The number of names on the WW1 memorial is striking, although it is only a fraction of the 450 Mond employees who volunteered or (after 1916) were conscripted into the armed services. The figures indicate that 250 employees (out of 850) volunteered to serve in the Armed Forces in the first few months of the war. Besides any other reasons for volunteering, they were encouraged and supported by the company’s management, who promised to pay half-wages to the families of married volunteers, and also to support the dependents of single men who joined up. Of course, the product of the Mond, refined nickel, was in high demand at wartime and it was a profitable time for the company. For more details of this, see this blog from 2014 on the BBC’s website.
One consequence of the flow of men from the Mond into uniform was that women were recruited to work in the manufacturing process for the first time: thus the list of names on the memorial is only part of the story of how the war affected the local community.
Excellent research work by local historian Bill Hyett into the details of the 33 men who died shows some interesting patterns that need to be carefully examined and explained. Mr Hyett has found biographical and service details of all but one of the men. The statistic that stands out from this research is that over two thirds of them – 23 – were English-born. A further three were Irish-born, meaning that only six were Welsh-born. This does not reflect the general workforce at the Mond, where the majority of the names on the employment register are clearly Welsh.
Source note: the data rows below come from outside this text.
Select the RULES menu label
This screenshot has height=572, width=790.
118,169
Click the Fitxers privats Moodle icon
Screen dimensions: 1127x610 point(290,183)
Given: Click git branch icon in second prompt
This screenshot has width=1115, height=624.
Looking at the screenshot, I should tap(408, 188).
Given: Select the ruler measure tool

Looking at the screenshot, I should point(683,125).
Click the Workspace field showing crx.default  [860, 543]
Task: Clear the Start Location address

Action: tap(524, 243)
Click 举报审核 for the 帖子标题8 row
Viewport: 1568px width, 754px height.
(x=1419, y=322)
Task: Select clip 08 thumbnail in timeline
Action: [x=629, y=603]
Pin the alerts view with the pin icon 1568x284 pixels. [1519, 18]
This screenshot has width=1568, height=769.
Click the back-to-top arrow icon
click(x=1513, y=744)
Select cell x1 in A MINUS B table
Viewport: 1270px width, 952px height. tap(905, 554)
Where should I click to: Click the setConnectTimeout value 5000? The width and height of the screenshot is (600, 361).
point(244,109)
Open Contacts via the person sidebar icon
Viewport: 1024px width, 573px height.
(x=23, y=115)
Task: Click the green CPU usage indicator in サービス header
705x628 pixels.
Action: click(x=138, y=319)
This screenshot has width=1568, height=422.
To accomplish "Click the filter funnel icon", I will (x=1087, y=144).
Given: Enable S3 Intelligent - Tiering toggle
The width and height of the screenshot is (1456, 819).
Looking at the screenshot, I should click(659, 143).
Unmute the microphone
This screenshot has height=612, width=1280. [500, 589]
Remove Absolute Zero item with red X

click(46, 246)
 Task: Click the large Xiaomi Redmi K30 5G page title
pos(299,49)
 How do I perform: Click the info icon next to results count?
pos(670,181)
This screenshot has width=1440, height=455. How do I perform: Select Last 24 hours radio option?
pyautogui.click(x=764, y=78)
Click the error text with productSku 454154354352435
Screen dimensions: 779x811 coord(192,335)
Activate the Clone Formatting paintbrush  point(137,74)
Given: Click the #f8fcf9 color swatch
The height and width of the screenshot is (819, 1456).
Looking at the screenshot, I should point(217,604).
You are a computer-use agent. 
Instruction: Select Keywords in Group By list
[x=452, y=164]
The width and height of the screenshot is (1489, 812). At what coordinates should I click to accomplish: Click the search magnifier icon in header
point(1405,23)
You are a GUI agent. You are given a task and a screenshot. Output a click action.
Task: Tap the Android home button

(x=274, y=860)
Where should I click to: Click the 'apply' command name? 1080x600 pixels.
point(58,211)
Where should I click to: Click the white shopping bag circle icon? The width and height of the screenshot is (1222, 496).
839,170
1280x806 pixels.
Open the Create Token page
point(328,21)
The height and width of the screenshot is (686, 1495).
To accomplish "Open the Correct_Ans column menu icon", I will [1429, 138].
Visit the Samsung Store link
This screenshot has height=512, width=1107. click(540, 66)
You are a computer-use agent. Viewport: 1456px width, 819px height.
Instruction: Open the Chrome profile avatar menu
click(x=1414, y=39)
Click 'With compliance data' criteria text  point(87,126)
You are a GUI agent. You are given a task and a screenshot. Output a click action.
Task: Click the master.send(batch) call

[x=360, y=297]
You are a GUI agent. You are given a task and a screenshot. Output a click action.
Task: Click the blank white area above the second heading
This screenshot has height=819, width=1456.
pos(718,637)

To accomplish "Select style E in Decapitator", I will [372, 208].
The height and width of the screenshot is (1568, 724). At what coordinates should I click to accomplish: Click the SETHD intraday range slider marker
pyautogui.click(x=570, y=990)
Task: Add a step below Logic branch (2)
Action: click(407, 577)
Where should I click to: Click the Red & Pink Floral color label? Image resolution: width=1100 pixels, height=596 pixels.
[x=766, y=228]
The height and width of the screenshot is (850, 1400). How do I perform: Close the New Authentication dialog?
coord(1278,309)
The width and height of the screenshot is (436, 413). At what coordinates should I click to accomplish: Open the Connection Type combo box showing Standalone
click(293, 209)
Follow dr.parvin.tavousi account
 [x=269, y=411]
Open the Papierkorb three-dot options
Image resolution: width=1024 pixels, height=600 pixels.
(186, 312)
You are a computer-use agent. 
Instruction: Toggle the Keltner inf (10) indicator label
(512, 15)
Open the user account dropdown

A clue to explain this discrepancy can be found when studying the patterns of when these servicemen were killed. Of the four who died in 1914,three were English and one Irish; in 1915, ten English and one Irish were killed; all of the seven casualties in 1916 were English-born. Then in 1917 three English-born and three Welsh-born died; in 1918 two Welsh and one Irish and the final casualty, who died in 1919, was Welsh.
This demonstrates that most of those who joined up earliest in the war, and who were thus most likely to be killed in it, were English-born. Most of these had lower-paid unskilled jobs at the plant, and some had not been working there very long. One example is Reginald Edwards, born at Erdsley, Hereford. His employment at the Mond was very brief, as he started work on 11 August 1914 and volunteered for the Royal Field Artillery in September 1914. Thus those who were most likely to join up early in the war were the unskilled labourers, many of whom had moved to Clydach from England. The local-born workers often had better-paid, higher-skilled jobs, and so were less likely to volunteer for the armed forces.
Here are details from Mr Hyett’s magnificent research of two individuals which give an idea of the human stories behind the list of names on the metal plaque. The first of the Mond casualties was Tipperary-born Peter McCarthy, who was about 25 years old when he began work at the Mond in March 1914. He must have been an army reservist, called up in August 1914, for he was killed on the Western Front on 7 October 1914: he has no known grave.
The final Mond casualty was Sidney Phillips (noted on the memorial as S. C. Phillips, though Mr Hyett’s research has shown that his middle name was George). He was Swansea-born and lived in Ebenezer Street, Swansea with his wife and three children. Sidney was one of those who volunteered in 1914, initially serving with the Welsh Regiment before transferring to the York and Lancs Regiment. He suffered a gun-shot wound to the thigh in May 1916 but recovered, only to fall victim to a gas attack in France. He was invalided home and discharged from the army in September 1918, but died on 17 April 1919 and received a military funeral in Swansea’s Dan-y-Graig cemetery.